Venendo poi al cuore istituzionale della svolta, la nomina di Sushila Karki come Premier ad interim presenta ulteriori problemi. Secondo quanto raccontato, Karki gode di una reputazione pubblica legata al rigore giuridico e a posizioni dichiaratamente anticorruzione. Tuttavia, è stata scelta in modo non ortodosso attraverso discussioni e voti informali su piattaforme come Discord, dove migliaia di giovani hanno partecipato alle deliberazioni, similmente a quanto accaduto con la nomina “per acclamazione” di Muhammad Yunus alla guida del governo provvisorio del Bangladesh.
Certamente, la procedura che ha portato alla sua ascesa è stata segnata da eccezionalità, in quanto la nomina è avvenuta in una cornice in cui la Presidenza e il capo dello Stato maggiore dell’Esercito hanno giocato un ruolo centrale nella mediazione con i leader della piazza, aggirando in pratica la prassi costituzionale ordinaria che prevede l’investitura di un Primo Ministro tra i membri della Camera dei rappresentanti e un successivo voto di fiducia. Per queste ragioni, diversi giuristi e commentatori ne hanno sottolineato la natura «eccezionale», definendola almeno controversa da un punto di vista costituzionale. Sul piano politico, questa circostanza solleva interrogativi importanti: quando una transizione è il frutto di una mediazione tripartita fra esercito, capo dello Stato e piazza, fino a che punto il carattere democratico del passaggio è garantito e fino a che punto non si sta aprendo la strada a forme di governance straordinarie che possono travalicare i vincoli costituzionali?

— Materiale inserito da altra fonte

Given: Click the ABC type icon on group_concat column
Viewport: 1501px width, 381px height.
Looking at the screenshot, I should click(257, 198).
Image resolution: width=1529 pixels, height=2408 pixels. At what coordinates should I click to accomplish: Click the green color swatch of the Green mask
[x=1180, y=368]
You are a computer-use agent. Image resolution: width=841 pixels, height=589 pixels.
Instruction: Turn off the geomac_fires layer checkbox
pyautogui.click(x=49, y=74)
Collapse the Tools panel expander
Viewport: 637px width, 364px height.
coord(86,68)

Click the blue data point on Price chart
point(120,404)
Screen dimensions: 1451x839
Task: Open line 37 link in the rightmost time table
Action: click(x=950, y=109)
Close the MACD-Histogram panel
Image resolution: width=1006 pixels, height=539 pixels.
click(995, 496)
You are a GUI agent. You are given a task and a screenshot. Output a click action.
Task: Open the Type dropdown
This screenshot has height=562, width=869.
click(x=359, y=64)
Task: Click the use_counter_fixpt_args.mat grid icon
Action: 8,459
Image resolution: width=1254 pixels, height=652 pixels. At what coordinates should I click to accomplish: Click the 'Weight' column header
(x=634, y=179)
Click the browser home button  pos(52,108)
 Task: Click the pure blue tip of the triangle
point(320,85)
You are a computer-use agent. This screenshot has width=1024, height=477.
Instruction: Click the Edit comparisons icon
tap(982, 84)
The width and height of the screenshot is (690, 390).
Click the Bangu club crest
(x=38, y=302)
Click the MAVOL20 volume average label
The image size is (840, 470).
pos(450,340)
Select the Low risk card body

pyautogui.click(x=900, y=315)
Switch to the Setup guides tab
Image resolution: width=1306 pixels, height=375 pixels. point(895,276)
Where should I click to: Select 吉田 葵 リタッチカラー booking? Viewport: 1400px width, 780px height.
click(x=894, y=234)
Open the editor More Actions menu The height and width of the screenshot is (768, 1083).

Infine, è necessario interrogarsi sul possibile uso politico della figura di Karki. La nomina di una donna — per giunta la prima nella storia del Paese — può sicuramente essere letta come un segnale di rottura e rinnovamento, ma la storia recente insegna che la rappresentanza femminile può talvolta essere impiegata come copertura retorica per politiche che rafforzano interessi economici estranei ai bisogni popolari, come avvenuto, ad esempio, con i golpe in Bolivia nel 2019 e in Perù nel 2022, dove, inaugurando mandati di «modernizzazione» o di «riforme strutturali», figure femminili come Jeanine Áñez e Dina Boluarte sono state strumentalizzate per legittimare programmi liberisti o aperture predatrici nei confronti di capitali esteri.
Per evitare equivoci, non si afferma qui che Karki persegua tali obiettivi; si sostiene però che la vigilanza critica è indispensabile, soprattutto in una situazione di congiuntura istituzionale e dipendenza da attori esterni che rendono il Paese vulnerabile a soluzioni apparentemente «tecnocratiche» che possono tradursi in politiche economiche di stampo neoliberista o in accordi geopolitici che potrebbero ridisegnare gli orientamenti strategici del Nepal. È dunque essenziale che chi analizza la crisi non si accontenti della retorica della «salvezza» rappresentata da una Premier anti-corruzione, ma valuti con attenzione programmi, alleanze e trasparenza procedurale.